Ci siamo ritrovati a discutere di questi temi con chi ha accusato l’opera dei Nomada Studio di essere troppo generico e blando nel suo messaggio di fondo, ma la risposta è semplice quanto complessa: la grande potenza di Gris è la medesima della grande arte. non c’è bisogno di connettersi a un livello specifico per godere del suo grande impatto emotivo e profondo. Così come non bisogna essere un esperto di temi mitologici, romantici, di composizione visiva, della teoria dei colori, del simbolismo e del contesto storico dei preraffaeliti per godere dell’arcana magia degli sguardi nei dipinti di Waterhouse o dell’eterea bellezza delle creature in quelli di Bouguerau. Ogni opera d’arte si connette con il nostro io profondo in modo personale ed esclusivo, grazie alla sua potenza evocativa, che è universale perché propria della sensibilità di ogni essere umano.


La vaghezza del tema di Gris ha due facce:  la sensibilità senza identità, che si associa a ognuna delle nostre storie personali e che ci fa riconnettere con il suo contenuto emotivo; la chiave di lettura segreta, rappresentata dal finale segreto che solo in pochi hanno trovato, che è effettivamente volontà dei programmatori e del direttore artistico nascondere.
Il finale segreto, ottenuto recuperando tutti i luminosi token dei “memento” nascosti nel mondo di gioco, fornisce una chiave di lettura apparentemente specifica per chi non si rassegna alla narrazione aperta (oltre a spiegare perché le stelle raccolte dalla ragazza sono così importanti per lei e rappresentano la chiave d’uscita dal suo mondo interiore). Eppure, anche esaminando da vicino quella cutscene, chiamata “Childhood” non si ottiene una vera e propria risposta e la sua segretezza la rende un sottotesto o, meglio ancora, uno dei paratesti di Barthes, quindi non utili alla nostra risoluzione finale – almeno non quanto lo siano degli easter egg nei confronti di un canone.

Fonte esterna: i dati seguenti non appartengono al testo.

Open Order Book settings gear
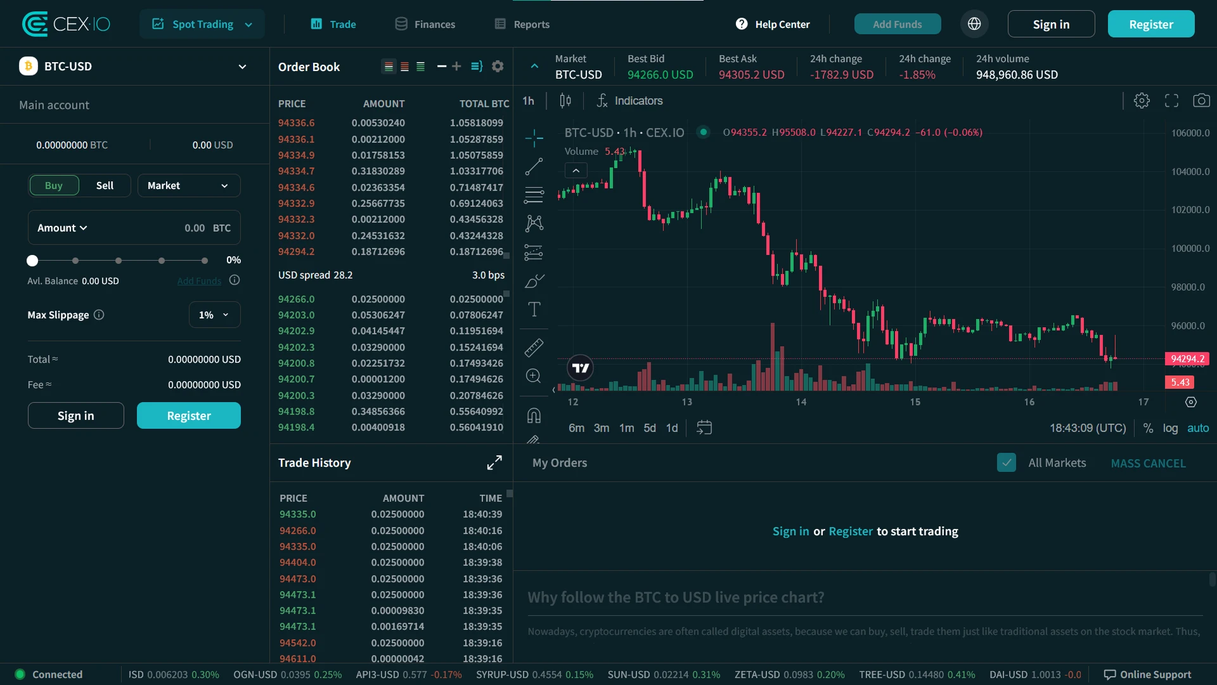Image resolution: width=1217 pixels, height=685 pixels. pyautogui.click(x=498, y=66)
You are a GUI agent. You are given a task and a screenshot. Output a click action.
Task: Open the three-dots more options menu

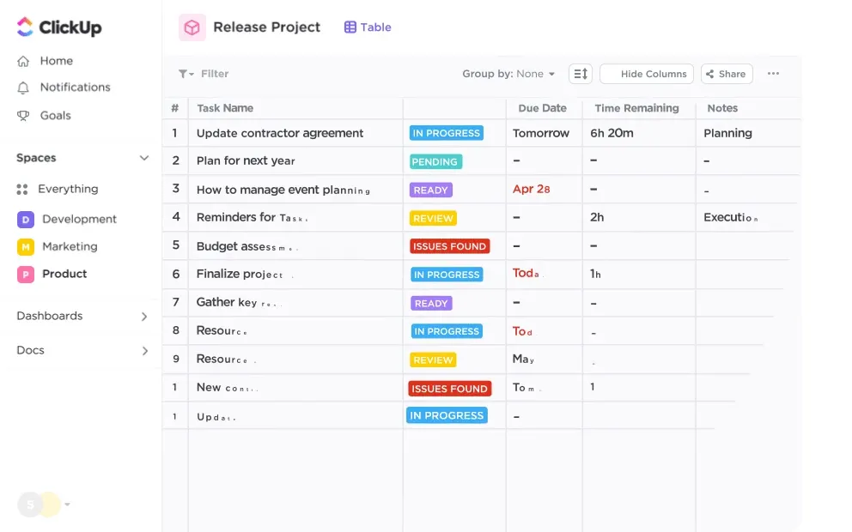[773, 73]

L’influenza di Moebius e altri grandi artisti come quelli dello Studio Ghibli sono in parte dichiarate e in parte deducibii dalle meravigliose ambientazioni di Gris.

Ancora una volta, l’arte
Il grande punto di forza di Gris è quello dell’arte stessa: essere tutto e niente, comunicare qualcosa di preciso ma anche qualcosa di vago, essere qualcosa di meraviglioso e allo stesso tempo atterrire, lasciare interdetti. Sebbene criticato dal punto di vista del gameplay, Gris è una rara convergenza artistica, dove tutto funziona come dovrebbe e oltre la sua misura – non ultimo l’accompagnamento sonoro, che è da solo molto più che questo, ma un’opera di eccezionale impatto e immaginifica, evocativa, straziante.
Ho citato Campbell per evidenziare alcune parti del viaggio della protagonista, e penso che l’intero percorso dell’opera si riconnetta in modo molto originale al sistema del monomito oltre a tutto ciò che è stato già evidenziato. Il viaggio dell’eroe, in questo caso, è tutto interiore e intimo, breve e intenso. La sfida eroica di Gris è lasciarsi trasportare da un’esperienza che non solo sbalordisce gli occhi e delizia l’udito, ma tocca le corde profonde del modo in cui tutti noi elaboriamo il dolore, superiamo le difficoltà, agogniamo per la vita, anche nel momento più oscuro e cupo. E tutto questo, lo diciamo senza alcun timore, è sinonimo di arte pura.